> _Work task_:
In the records below, find the line that contains "Image resolution: width=360". Retype that line and all the lines after it through the end, leaving out the pictures.

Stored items
--- START ---
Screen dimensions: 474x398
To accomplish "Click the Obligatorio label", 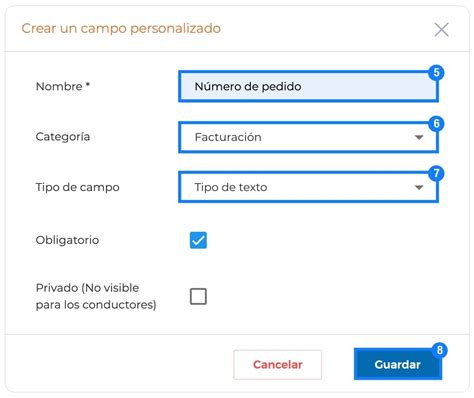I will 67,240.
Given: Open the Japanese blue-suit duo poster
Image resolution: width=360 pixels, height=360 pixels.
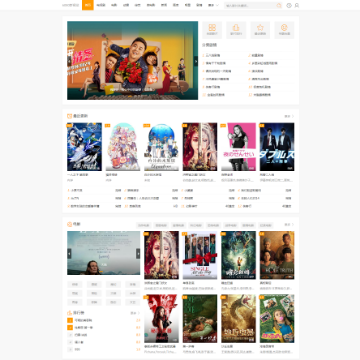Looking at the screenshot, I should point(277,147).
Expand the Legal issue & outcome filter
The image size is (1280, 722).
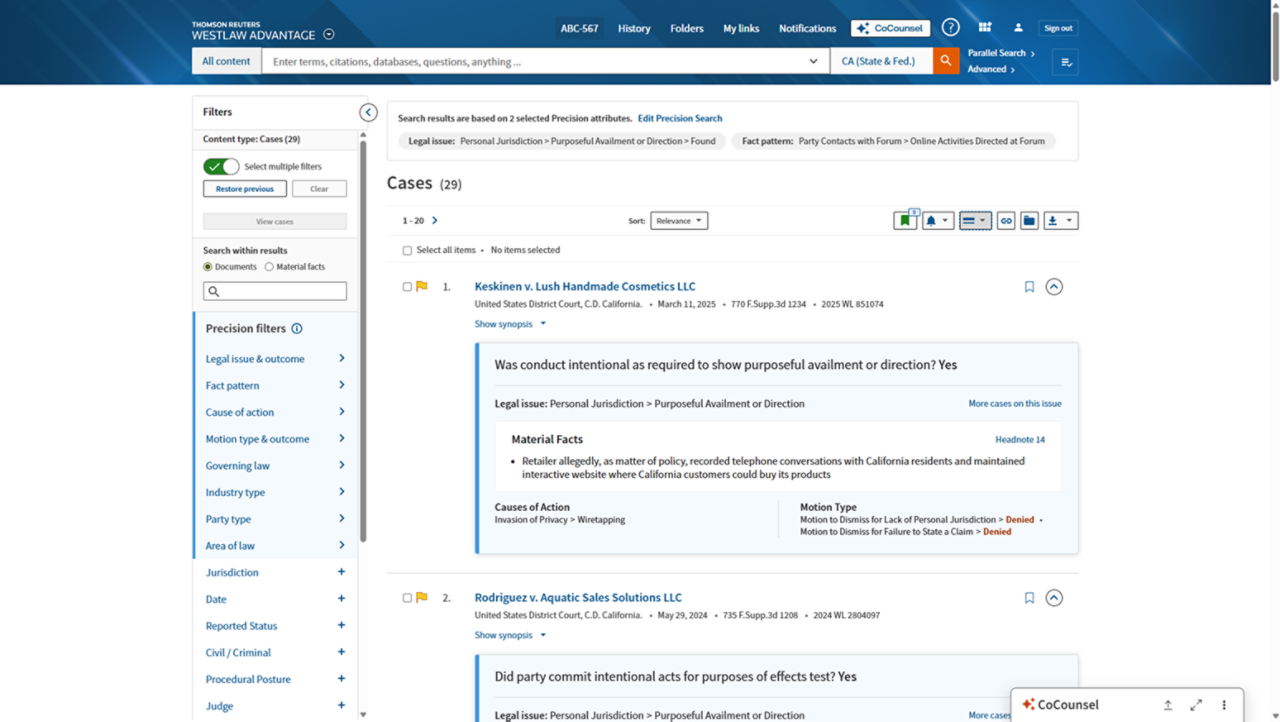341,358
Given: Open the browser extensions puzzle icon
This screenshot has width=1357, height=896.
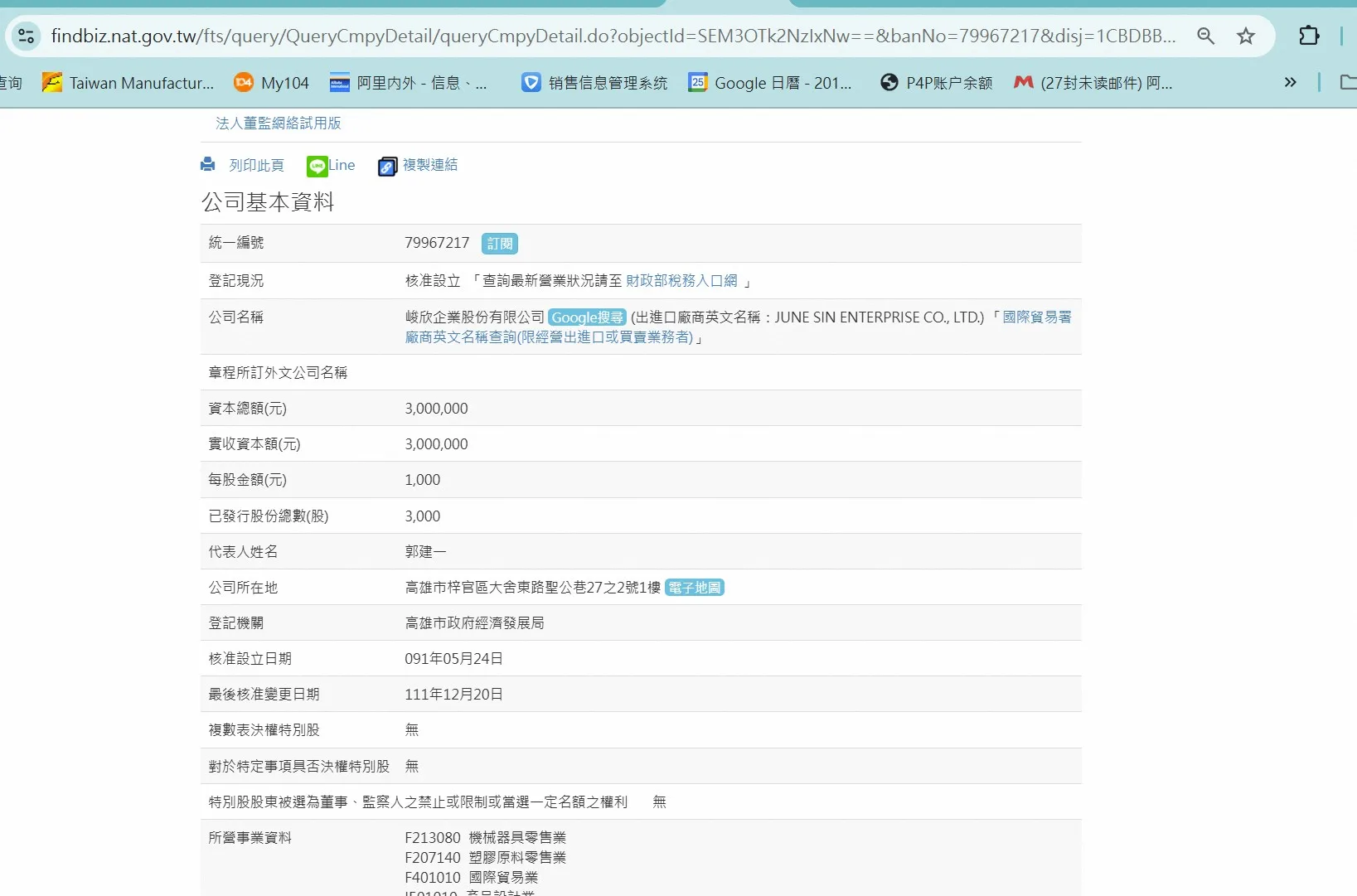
--- END ---
> _Expected answer_:
Image resolution: width=360 pixels, height=360 pixels.
Looking at the screenshot, I should point(277,147).
Expand the Legal issue & outcome filter
The image size is (1280, 722).
341,358
Given: Open the browser extensions puzzle icon
This screenshot has width=1357, height=896.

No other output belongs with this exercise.